Updated 25.06.2019

If you dig around, you can find plenty of property purchase guides for Bulgaria. So why this one will be different? Well, it is because we are not  property agents and we don’t actually want to sell you property. We are independent solicitors and our job is to advise you in the best possible way, so you don’t get scammed or ripped off while buying your second home or just a investment property in Bulgaria. So let’s begin with the steps:

Finding the property

I assume that if you are reading this you have already  chosen a property to buy. If not, you can google around for local property agents, or you can search ebay.co.uk to find properties in Varna and the region.

Checking the property for encumbrances

Before you buy the property, be sure to ask your solicitor to check it it is free of any burdens. A lawyer in Bulgaria can check for the following:

1. Mortgages
2. Pending lawsuits
3. Injunctions

The above can be checked without the consent of the seller, because the Land Registry provides a public register for all properties in Bulgaria. However if you want more specific information about a certain property, you need to ask the actual owner of the property to provide this information. Such specific property information can be the plan of the land (the so called “skitza”); certificate of encumbrances, which includes the history of the property from 1997 onwards;  copy of the title deed etc.

Always ensure that the property you want to buy is free of any encumbrances! Otherwise you might find yourself paying for previous owner’s debts.

Preliminary agreement

Most of the property agents will insist on signing a preliminary agreement It’s not mandatory! They just want to tie you with the particular deal. There is no problem for you to go and directly sign the title deed for ownership transfer. There is also no problem if you pay the whole purchase price upon signing the title deed. However if you sign a preliminary purchase agreement, read carefully the clauses or let your solicitor review it before you sign it! Preliminary agreements are suitable in cases where the deal cannot be executed without taking certain amount of time such as  in case of buying with a consequent immediate mortgage. However if you are a cash buyer, you can go directly for the title deed transaction.
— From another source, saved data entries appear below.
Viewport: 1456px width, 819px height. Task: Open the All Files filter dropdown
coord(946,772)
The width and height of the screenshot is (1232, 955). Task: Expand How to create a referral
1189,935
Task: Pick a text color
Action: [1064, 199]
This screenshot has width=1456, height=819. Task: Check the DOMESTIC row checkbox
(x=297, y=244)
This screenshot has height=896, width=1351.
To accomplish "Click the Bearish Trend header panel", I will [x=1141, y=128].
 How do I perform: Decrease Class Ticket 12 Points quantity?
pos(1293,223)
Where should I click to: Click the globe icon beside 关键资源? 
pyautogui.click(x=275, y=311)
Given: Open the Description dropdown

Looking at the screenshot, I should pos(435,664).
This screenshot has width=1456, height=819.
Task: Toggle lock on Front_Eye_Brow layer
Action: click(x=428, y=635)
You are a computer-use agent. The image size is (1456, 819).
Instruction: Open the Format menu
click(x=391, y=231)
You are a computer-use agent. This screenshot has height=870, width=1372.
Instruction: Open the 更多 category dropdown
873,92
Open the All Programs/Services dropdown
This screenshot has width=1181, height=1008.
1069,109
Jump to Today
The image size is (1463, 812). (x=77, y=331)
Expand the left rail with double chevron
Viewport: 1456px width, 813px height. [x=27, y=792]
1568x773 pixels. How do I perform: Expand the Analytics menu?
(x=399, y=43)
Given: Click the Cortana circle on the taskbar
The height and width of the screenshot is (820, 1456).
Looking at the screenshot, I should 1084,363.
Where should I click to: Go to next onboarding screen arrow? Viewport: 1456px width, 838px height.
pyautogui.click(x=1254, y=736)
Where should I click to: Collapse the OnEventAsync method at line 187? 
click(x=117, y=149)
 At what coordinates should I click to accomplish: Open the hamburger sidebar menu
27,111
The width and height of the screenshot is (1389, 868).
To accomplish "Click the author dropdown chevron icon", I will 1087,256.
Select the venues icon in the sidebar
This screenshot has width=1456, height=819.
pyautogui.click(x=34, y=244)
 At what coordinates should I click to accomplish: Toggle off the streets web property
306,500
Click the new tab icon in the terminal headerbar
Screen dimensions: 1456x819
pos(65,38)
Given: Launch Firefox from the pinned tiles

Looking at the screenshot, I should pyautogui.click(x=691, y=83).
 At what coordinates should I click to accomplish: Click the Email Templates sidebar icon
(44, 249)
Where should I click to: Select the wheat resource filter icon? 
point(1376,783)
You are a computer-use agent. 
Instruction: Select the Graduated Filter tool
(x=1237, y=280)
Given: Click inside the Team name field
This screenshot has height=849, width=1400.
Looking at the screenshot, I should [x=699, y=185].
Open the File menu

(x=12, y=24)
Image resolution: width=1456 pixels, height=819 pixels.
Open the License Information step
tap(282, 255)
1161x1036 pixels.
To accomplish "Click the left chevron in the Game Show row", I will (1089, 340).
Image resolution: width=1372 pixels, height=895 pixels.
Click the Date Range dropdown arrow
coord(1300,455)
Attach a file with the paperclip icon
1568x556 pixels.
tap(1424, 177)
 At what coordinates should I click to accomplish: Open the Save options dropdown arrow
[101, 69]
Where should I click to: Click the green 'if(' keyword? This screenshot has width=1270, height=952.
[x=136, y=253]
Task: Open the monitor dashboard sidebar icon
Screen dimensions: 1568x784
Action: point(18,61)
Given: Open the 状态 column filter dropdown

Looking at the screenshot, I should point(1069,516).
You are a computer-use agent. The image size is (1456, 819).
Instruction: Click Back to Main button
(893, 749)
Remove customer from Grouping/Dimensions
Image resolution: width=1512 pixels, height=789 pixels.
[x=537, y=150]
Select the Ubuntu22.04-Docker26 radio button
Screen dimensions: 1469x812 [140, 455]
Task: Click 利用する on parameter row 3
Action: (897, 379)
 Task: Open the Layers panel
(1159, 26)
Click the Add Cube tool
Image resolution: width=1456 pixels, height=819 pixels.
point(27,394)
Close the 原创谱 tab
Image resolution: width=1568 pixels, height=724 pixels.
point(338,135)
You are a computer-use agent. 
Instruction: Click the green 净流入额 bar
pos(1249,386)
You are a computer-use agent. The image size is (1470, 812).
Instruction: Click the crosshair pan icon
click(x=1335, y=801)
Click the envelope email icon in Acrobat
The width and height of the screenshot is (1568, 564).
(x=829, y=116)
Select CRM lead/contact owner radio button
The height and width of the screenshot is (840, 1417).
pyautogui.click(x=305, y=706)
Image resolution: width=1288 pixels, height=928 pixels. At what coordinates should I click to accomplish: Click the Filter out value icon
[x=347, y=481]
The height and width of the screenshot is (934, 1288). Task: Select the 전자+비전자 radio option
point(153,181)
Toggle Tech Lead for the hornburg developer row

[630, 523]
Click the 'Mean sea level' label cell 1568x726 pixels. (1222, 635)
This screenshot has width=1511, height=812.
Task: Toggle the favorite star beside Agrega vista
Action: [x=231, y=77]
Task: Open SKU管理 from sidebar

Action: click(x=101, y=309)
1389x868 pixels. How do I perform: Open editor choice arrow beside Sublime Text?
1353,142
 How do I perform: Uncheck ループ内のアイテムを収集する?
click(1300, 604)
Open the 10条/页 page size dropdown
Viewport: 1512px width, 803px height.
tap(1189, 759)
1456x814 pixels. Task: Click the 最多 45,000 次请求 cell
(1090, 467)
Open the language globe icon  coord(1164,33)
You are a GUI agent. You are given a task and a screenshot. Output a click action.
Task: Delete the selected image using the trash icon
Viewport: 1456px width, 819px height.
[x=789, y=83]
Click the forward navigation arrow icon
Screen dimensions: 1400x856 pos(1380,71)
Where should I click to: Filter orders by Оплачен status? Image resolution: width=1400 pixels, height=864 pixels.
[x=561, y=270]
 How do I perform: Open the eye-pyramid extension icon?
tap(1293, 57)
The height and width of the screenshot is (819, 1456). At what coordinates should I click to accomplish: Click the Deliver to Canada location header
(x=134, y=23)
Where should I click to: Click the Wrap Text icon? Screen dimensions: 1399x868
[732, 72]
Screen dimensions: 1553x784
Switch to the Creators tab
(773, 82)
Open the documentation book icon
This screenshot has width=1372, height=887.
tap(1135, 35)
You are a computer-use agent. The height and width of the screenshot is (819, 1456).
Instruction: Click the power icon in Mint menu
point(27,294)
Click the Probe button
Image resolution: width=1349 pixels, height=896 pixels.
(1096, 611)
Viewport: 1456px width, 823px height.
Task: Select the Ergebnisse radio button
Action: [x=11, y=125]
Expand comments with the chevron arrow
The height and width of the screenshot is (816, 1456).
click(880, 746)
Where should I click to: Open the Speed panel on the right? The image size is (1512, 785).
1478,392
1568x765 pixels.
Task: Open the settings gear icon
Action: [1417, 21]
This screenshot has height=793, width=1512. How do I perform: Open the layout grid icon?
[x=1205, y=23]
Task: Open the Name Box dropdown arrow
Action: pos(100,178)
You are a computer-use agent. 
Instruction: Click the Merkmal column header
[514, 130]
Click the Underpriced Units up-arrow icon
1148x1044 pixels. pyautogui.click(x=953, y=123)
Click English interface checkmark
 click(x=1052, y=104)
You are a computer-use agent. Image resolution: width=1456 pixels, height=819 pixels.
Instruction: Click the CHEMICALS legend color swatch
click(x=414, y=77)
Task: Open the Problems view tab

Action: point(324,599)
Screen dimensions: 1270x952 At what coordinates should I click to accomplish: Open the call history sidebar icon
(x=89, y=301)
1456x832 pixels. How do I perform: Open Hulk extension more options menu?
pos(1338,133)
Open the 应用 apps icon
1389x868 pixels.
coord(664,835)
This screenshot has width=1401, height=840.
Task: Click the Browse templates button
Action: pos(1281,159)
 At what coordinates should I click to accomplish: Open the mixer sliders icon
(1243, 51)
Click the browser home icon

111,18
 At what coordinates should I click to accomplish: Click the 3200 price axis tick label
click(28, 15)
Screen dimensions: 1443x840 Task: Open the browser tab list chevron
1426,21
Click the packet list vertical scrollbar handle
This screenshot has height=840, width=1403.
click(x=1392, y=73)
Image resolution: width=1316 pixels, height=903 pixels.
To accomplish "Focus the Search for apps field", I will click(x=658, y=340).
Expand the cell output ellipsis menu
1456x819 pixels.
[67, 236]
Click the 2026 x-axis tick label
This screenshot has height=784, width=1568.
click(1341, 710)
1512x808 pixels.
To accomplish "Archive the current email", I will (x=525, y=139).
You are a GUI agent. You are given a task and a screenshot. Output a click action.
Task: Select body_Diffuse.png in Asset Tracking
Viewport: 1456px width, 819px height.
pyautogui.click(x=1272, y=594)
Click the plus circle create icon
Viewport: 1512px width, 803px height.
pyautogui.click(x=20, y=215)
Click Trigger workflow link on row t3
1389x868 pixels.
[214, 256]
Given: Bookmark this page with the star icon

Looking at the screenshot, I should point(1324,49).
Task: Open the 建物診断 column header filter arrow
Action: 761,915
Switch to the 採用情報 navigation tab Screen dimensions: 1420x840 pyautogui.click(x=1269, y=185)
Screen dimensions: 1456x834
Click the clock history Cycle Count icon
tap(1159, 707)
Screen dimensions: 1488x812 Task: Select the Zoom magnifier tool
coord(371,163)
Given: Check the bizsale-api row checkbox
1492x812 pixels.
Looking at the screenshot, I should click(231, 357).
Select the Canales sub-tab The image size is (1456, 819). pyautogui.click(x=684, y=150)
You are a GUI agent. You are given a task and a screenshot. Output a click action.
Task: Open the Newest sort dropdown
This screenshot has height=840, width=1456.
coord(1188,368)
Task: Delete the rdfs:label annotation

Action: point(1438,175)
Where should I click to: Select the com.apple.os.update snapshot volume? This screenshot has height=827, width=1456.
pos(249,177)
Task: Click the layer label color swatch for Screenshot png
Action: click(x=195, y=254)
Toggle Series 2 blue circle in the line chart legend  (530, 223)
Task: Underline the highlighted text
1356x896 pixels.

Preparation for purchase of property

You can’t just pay and get the property ownership transfered to you. Certain prerequisites need to be met. First of all, if you are non-EU citizen you need to register a Bulgarian limited company if you will be buying agricultural (non-regulated) land. The process is fairly simple and you just need to follow the steps, your solicitor will tell you.  It’s not so simple to register a limited company now. Due to the heavy anti money-laundering regulations, the banks now refuse to open to non-resident a contribution bank account, needed for opening the limited company. This makes the process complicated. A possible solution would be the buyer to become a Bulgarian resident first. We can assist with this process as well.

If you will buy just an apartment or house, without a plot, there is no need to register a company (or become a resident).

Assuming you already have a company (or if you don’t need one, in the second case),  you can ask your solicitor to prepare the documents, which needed for title deed transaction. Those documents are (but not limited to): declaration for marital status, company documents (minutes, certificate of good standing etc.), power of attorney (if you will be buying through proxy), declaration for source of money etc. Your solicitor will tell you exactly what needs to be notarized and/or legalized.

You need to decide whether you will sign the title deed in person or you will authorise your solicitor.

Title deed signing

This is the final act of the property purchase. Even if you have paid the purchase price before that, you can’t become an owner without you having signed the title deed. The title deed has to be signed at a Bulgarian notary’s office. The competent notary is the one in whose jurisdiction the property is located. For example if you buy land in Varna or the area around, you need to sign the title deed before a Varna notary public. If you don’t speak and read Bulgarian, you need to bring an interpreter with you. If you have paid only a deposit, now it’s time to pay the rest of the purchase prise. Again, due to the anti money laundering regulations, any transaction for a purchase price above 10,000 BGN (~ €5000) has to be done by a bank transfer. Proof of the payment has to be shown to the notary public.

What you need to pay upon signing the title deed is: notary fees, local tax (payable only once, upon ownership transaction), Land registry fees, attorney fees, some bank charges.

After the parties sign the title deed in few originals, the notary has to register the deed to the Land Registry the same day! If the notary doesn’t register the deed the same day, the title deed might become challengeable in court! OR even worse, someone else could buy the property the same day and if their deed is registered before yours, you won’t become an owner. However this is the worst case scenario and it rarely happens.

Post-purchase actions

If you have bought the property in your own name, you need to register yourself with the Bulstat register. This registry is made to track statistics of all foreigners who buy properties in Bulgaria. The information is also used by the National Revenue Agency to collect data for foreign tax payers.

If you have bought the property on your  Bulgarian company name, you don’t need to register with the Bulstat register.

The next mandatory registration is with the local municipality (the council). You need to declare the property as your ownership. This is done by filing a declaration no later than 3 months after you have signed the title deed. If you miss the deadline, you might be fined with a penalty for the delay. The penalty amount depends on the particular local council.

You need also to transfer the electricity and water supplier contracts on your name (on your company’s name). This is done by visiting the suppliers’ local offices. You will probably need interpreter as the employees usually doesn’t speak English.